> **Description of the task**
Retype, exactly as they appear below, the lines between the line holding "export icon button" and the line holding "This screenshot has height=962, width=1232.", both ends included.

(Dataset entries)
[Start of Attachment]
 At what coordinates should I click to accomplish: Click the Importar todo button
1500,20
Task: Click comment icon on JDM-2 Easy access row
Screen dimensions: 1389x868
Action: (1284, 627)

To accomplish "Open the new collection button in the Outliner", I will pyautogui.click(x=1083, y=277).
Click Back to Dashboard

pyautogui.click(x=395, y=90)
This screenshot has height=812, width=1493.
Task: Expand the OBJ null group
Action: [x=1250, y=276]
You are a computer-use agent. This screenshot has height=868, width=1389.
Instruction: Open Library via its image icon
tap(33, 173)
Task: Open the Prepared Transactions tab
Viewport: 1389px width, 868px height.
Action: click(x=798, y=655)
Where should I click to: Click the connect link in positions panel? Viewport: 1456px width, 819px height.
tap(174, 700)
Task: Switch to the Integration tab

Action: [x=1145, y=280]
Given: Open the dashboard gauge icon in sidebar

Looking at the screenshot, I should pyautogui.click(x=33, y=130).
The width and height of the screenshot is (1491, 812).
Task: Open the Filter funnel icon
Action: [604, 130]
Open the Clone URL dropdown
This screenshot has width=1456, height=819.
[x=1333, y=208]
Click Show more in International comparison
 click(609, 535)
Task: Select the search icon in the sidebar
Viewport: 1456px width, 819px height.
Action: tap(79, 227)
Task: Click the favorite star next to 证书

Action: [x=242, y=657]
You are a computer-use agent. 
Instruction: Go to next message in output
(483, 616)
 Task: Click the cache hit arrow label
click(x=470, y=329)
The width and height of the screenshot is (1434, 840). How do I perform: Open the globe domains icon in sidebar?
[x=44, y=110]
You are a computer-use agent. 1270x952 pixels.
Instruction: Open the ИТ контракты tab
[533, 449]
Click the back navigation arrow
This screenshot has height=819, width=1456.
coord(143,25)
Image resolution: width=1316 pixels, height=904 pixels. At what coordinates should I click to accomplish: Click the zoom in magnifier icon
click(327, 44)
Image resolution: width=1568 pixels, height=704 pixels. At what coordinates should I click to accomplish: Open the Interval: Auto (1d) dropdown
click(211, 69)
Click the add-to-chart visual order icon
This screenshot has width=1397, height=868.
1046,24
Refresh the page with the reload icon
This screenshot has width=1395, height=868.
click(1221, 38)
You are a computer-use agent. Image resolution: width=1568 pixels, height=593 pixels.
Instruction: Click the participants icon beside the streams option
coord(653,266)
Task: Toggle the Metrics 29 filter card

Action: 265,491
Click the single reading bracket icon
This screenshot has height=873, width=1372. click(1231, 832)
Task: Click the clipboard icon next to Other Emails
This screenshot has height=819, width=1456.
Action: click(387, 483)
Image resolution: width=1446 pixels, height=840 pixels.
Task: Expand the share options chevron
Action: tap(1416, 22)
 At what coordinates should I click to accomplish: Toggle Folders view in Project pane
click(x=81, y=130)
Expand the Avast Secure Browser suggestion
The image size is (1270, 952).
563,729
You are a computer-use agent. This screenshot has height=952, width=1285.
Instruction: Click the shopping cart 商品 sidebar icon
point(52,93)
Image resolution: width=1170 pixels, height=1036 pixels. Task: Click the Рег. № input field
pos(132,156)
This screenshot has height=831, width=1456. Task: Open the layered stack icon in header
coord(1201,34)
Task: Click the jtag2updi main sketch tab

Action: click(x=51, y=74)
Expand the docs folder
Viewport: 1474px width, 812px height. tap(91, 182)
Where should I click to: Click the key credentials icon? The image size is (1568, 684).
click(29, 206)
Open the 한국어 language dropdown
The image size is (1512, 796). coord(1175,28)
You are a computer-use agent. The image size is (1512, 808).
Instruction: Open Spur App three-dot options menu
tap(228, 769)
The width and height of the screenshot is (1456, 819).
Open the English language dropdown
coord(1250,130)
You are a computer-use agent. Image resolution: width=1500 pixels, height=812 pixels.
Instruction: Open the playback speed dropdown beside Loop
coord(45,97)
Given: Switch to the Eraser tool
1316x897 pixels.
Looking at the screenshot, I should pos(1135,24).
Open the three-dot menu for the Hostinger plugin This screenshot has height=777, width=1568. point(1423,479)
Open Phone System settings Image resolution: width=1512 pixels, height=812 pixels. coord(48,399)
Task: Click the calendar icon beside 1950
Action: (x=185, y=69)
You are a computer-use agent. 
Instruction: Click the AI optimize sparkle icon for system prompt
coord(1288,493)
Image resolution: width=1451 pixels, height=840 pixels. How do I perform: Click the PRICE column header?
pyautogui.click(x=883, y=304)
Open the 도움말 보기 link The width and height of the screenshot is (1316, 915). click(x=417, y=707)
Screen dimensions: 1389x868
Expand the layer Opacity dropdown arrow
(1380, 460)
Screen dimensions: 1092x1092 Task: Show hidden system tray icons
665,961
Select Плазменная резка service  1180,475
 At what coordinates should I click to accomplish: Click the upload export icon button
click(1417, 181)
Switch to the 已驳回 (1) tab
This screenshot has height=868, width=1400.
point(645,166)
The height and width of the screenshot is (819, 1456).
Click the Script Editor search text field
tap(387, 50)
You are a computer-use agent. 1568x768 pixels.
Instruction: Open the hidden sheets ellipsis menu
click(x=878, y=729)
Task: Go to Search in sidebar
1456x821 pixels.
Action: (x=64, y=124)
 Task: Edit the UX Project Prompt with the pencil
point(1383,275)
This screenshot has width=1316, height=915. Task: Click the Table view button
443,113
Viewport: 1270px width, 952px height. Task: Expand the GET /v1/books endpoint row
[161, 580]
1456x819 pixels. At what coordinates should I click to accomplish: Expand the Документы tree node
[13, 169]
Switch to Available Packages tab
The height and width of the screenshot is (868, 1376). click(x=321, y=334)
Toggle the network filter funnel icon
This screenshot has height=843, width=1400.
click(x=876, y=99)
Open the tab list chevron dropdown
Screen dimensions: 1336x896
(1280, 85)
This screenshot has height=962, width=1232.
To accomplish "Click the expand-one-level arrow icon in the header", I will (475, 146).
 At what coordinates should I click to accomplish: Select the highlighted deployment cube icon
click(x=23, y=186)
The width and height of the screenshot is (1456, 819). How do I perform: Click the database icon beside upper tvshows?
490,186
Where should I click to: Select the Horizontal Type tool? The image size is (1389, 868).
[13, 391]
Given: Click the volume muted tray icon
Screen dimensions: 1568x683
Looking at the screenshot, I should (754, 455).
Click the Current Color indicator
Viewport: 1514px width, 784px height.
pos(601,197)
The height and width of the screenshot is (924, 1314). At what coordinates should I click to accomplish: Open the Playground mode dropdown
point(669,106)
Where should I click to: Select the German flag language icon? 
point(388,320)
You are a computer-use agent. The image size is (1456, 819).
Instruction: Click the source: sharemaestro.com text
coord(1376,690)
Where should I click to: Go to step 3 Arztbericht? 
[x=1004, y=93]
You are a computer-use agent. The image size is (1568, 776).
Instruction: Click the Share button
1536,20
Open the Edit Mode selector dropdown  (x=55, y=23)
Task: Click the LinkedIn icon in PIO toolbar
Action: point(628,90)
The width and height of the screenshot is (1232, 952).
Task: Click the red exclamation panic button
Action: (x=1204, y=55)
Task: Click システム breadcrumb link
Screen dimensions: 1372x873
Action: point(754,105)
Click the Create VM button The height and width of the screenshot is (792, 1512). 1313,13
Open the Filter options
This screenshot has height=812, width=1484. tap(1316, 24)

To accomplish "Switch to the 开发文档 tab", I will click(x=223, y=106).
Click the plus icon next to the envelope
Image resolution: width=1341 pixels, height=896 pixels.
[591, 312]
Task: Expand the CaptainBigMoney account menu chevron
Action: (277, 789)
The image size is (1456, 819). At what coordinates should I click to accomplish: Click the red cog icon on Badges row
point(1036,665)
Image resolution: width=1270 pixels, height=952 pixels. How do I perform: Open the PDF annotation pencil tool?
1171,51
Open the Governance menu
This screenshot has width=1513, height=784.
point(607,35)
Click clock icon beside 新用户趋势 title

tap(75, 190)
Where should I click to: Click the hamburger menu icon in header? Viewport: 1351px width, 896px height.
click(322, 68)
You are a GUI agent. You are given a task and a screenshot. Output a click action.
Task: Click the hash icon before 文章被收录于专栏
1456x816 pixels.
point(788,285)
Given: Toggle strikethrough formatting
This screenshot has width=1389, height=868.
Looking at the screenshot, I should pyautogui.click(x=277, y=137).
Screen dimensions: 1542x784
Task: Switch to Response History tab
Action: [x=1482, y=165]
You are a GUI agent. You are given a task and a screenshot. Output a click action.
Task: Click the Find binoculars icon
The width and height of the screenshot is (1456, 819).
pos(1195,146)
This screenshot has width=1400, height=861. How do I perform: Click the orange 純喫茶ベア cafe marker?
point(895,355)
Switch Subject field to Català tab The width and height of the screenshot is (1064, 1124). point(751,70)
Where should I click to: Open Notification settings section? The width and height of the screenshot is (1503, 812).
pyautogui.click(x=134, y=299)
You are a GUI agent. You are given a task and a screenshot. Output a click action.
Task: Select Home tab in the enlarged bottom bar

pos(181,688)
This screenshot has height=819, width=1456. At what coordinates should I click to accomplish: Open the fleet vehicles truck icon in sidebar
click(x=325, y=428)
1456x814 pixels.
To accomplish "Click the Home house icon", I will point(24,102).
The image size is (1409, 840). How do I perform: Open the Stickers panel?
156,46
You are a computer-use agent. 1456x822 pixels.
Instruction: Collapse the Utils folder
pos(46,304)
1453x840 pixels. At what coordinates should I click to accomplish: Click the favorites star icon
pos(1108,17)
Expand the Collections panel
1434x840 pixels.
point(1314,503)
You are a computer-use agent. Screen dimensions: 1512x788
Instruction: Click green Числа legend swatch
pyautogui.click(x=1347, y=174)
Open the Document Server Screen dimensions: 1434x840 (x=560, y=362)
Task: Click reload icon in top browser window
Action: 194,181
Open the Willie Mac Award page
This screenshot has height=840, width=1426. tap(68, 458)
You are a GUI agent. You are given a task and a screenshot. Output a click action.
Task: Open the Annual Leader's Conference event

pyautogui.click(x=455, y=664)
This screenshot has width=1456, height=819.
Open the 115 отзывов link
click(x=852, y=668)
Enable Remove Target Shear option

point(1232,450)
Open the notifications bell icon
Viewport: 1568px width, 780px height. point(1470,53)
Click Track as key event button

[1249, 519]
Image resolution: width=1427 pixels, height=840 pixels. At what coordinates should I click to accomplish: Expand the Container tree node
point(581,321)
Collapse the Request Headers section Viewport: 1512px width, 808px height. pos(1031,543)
[End of Attachment]
> **Completed exercise**
 At what coordinates should I click to accomplish: Click the upload export icon button
click(1417, 181)
Switch to the 已驳回 (1) tab
This screenshot has height=868, width=1400.
point(645,166)
The height and width of the screenshot is (819, 1456).
Click the Script Editor search text field
tap(387, 50)
You are a computer-use agent. 1568x768 pixels.
Instruction: Open the hidden sheets ellipsis menu
click(x=878, y=729)
Task: Go to Search in sidebar
1456x821 pixels.
Action: (x=64, y=124)
 Task: Edit the UX Project Prompt with the pencil
point(1383,275)
This screenshot has width=1316, height=915. Task: Click the Table view button
443,113
Viewport: 1270px width, 952px height. Task: Expand the GET /v1/books endpoint row
[161, 580]
1456x819 pixels. At what coordinates should I click to accomplish: Expand the Документы tree node
[13, 169]
Switch to Available Packages tab
The height and width of the screenshot is (868, 1376). click(x=321, y=334)
Toggle the network filter funnel icon
This screenshot has height=843, width=1400.
click(x=876, y=99)
Open the tab list chevron dropdown
Screen dimensions: 1336x896
(1280, 85)
This screenshot has height=962, width=1232.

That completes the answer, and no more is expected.